>> Begin GIVEN RECORDS
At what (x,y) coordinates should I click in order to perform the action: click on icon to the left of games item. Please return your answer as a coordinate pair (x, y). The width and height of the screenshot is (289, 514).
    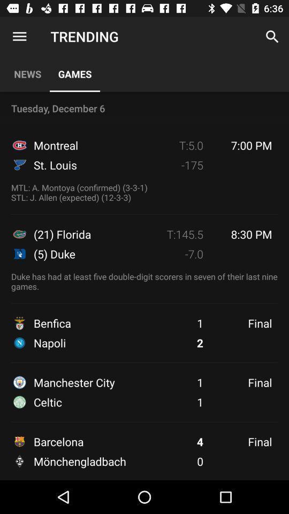
    Looking at the image, I should click on (19, 36).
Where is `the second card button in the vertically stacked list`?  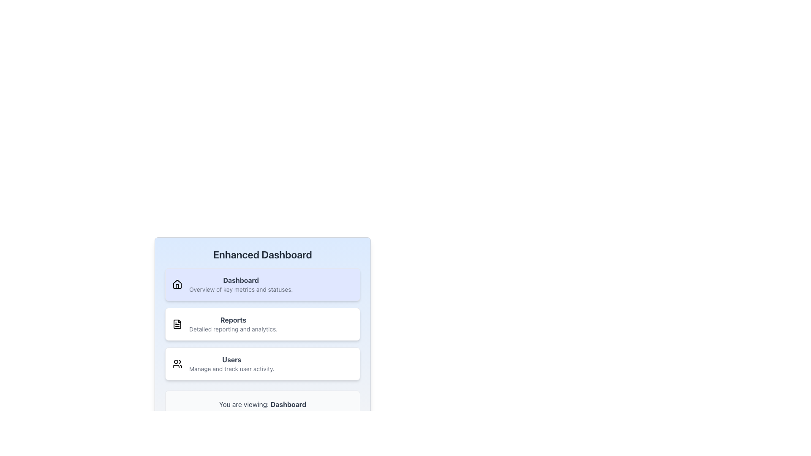 the second card button in the vertically stacked list is located at coordinates (262, 324).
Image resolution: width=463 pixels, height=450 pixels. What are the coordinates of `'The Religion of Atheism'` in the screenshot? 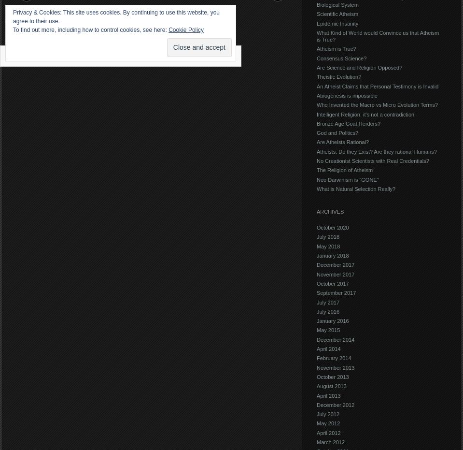 It's located at (344, 170).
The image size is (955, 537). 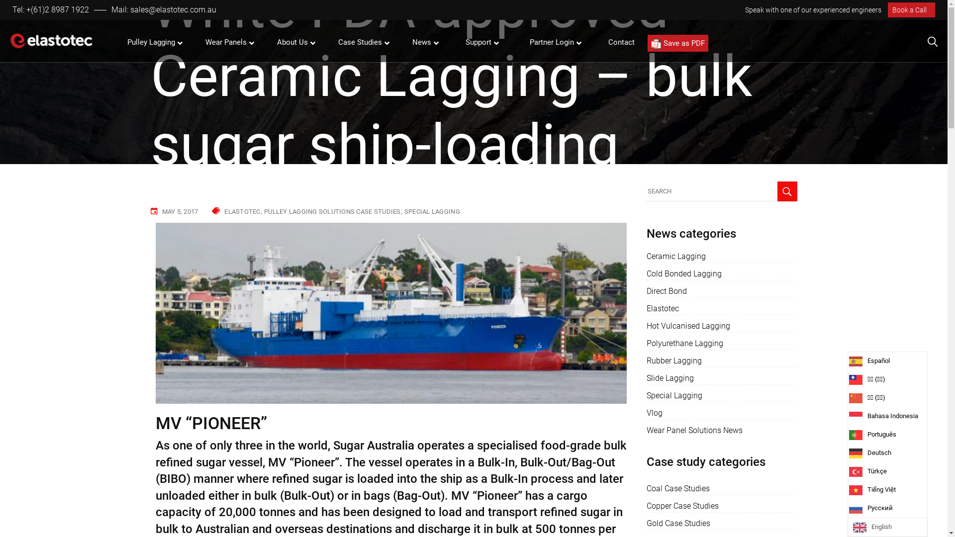 I want to click on 'Vlog', so click(x=647, y=413).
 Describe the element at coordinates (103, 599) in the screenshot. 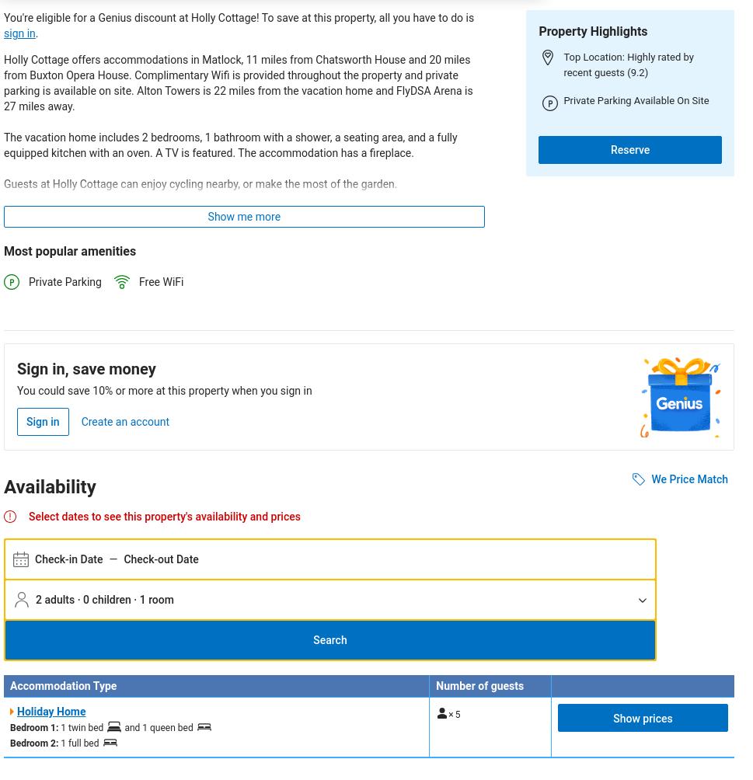

I see `'2 adults · 0 children · 1 room'` at that location.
>> End GIVEN RECORDS
TASK INSTRUCTIONS ::
Quote word for word the lines from the start of the rows through the line containing "Looking at the", including both ends. Leave the pictures out of your reply.

THE RESPONSE ::
At what (x,y) coordinates should I click in order to perform the action: click on icon to the left of games item. Please return your answer as a coordinate pair (x, y). The width and height of the screenshot is (289, 514).
    Looking at the image, I should click on (19, 36).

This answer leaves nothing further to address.